Media & Insights
April 2, 2025
Ordinarily, the prevailing party in a civil action is entitled to recover litigation costs. (Code Civ. Proc., § 1032, subds. (a)(4), (b).)
Code of Civil Procedure section 998 modifies this rule. When a plaintiff rejects or fails to timely accept a qualifying settlement offer from the defense, and then fails to obtain a more favorable judgment, the plaintiff is not entitled to postoffer litigation costs and must pay some or all of the defendant’s postoffer litigation costs. (Code Civ. Proc., § 998, subd. (c)(1).) The question addressed by the Supreme Court in this case is whether this rule applies where the parties settle prior to trial.
Plaintiffs alleged their newly purchased car was a lemon, and asked the defendant manufacturer to repurchase the car pursuant to the Song-Beverly Consumer Warranty Act. (Civ. Code, § 1793.2, subd. (d)(2).) Defendant declined, and plaintiffs sued.
Prior to trial, defendant made two separate settlement offers. Plaintiffs responded to neither, and the offers were deemed withdrawn. (Code Civ. Proc., § 998, subd. (b)(2).) Months later, the parties agreed to settle.
Defendant agreed to pay plaintiffs an amount less than that offered in defendant’s second settlement offer, and plaintiffs agreed to dismiss their complaint with prejudice. Plaintiffs then moved to recover their costs as the prevailing party. Defendant argued that by rejecting its second settlement offer, and ultimately settling for less, plaintiffs had not “obtain[ed] a more favorable judgment,” and therefore could not recover any postoffer costs. (Code Civ. Proc., § 998, subd. (c) [when a defendant makes a settlement offer which is rejected or deemed withdrawn, and “the plaintiff fails to obtain a more favorable judgment or award,” the plaintiff “shall not recover postoffer costs” and must pay some or all of the defendant’s postoffer costs].)
The trial court disagreed, holding that section 998’s cost-shifting provisions were never triggered because the parties settled before trial and therefore no judgment was rendered. The Court of Appeal reversed. (Madrigal v. Hyundai Motor America (2023) 90 Cal.App.5th 385.)
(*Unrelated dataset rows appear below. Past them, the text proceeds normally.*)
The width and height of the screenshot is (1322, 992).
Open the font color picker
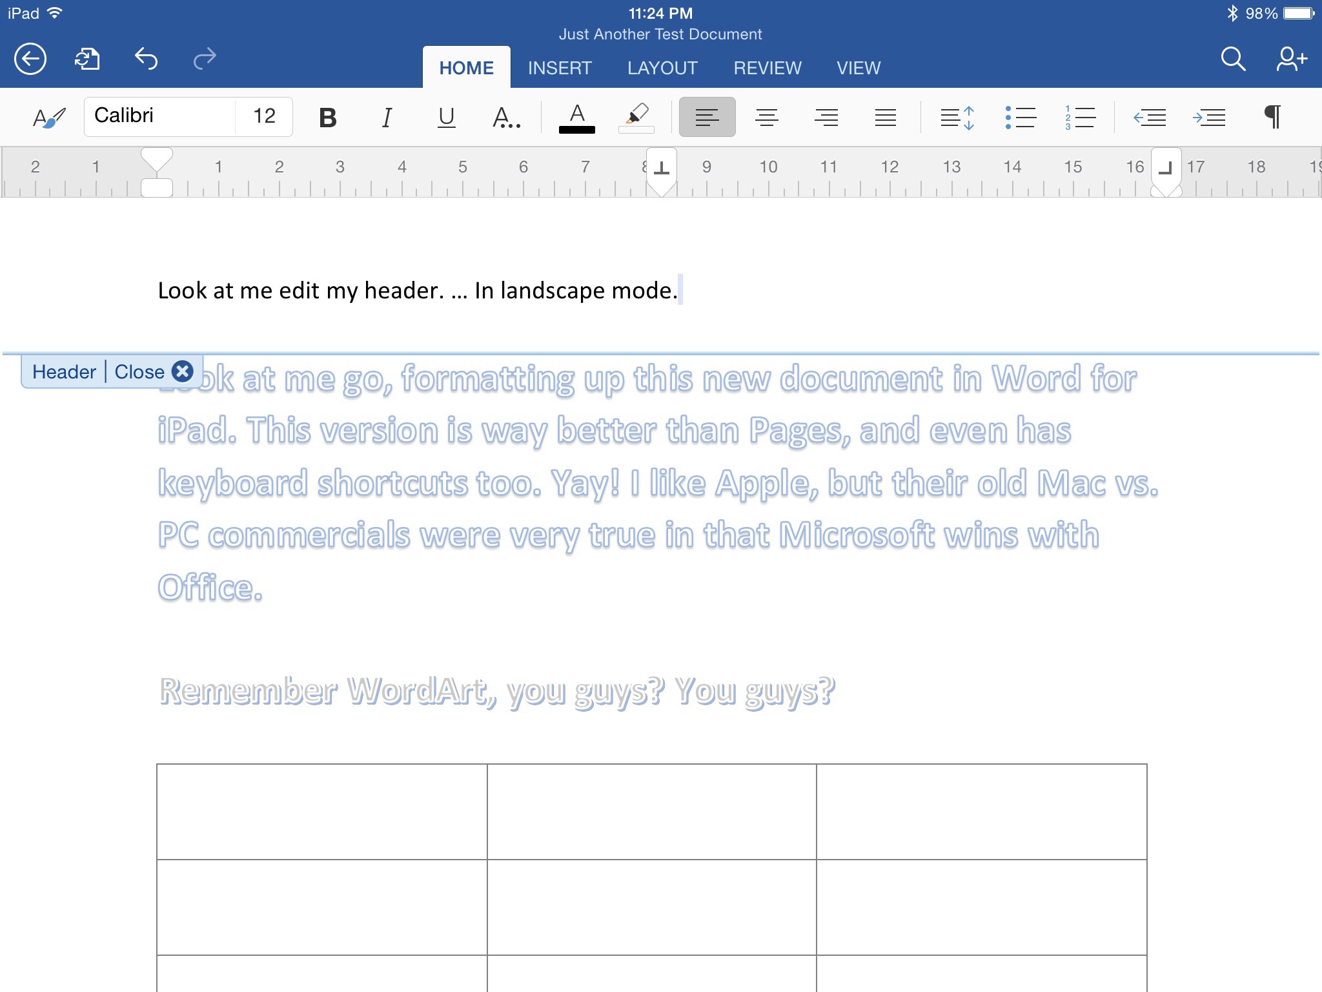576,117
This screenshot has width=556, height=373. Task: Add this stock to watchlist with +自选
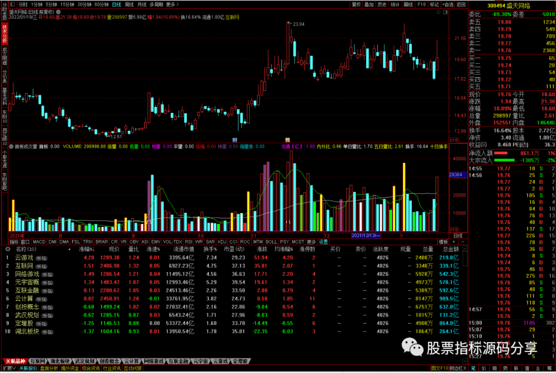point(448,4)
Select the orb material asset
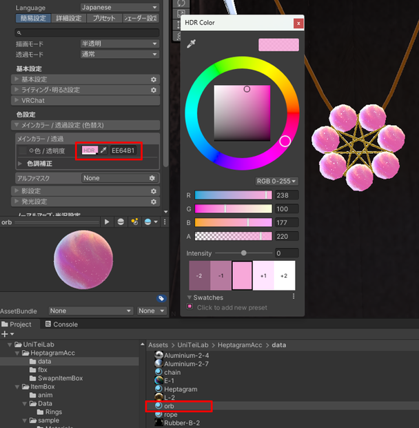The width and height of the screenshot is (419, 428). [x=169, y=406]
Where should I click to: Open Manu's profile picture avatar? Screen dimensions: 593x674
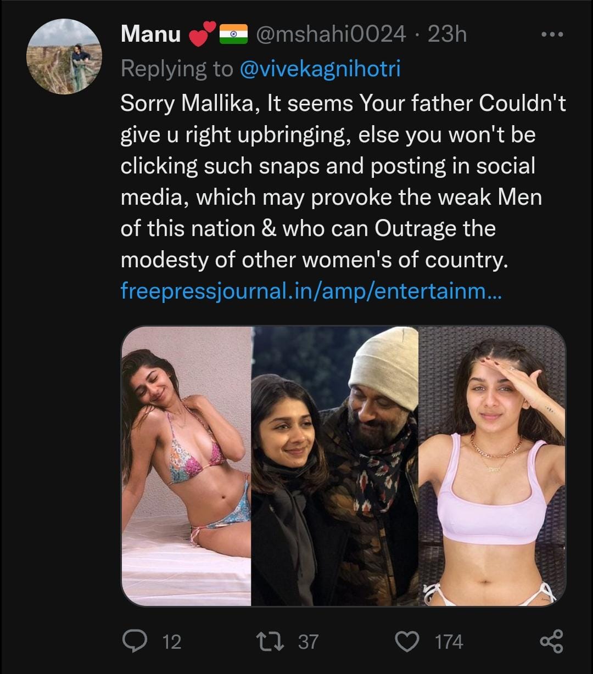click(x=65, y=57)
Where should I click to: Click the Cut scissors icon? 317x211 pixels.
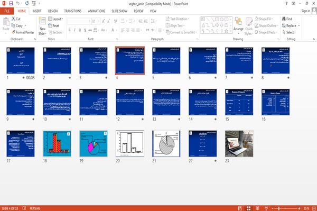(13, 19)
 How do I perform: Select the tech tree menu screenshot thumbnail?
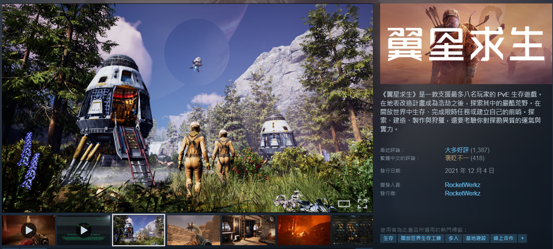352,230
The Supreme Court affirmed the Court of Appeal’s reversal. The Court rejected the trial court’s narrow reading of section 998, noting that section 998 contains no requirement “that the case be resolved by trial,” and interpreted “judgment” broadly, to include the results of settlements, as well as trials. (Typed opn. 11.) For section 998’s “ ‘carrot and stick’ approach to encourag[ing] pretrial settlement” to work, cost-shifting must apply “even to cases that settle before trial but after rejection of an offer.” (Typed opn. 13.)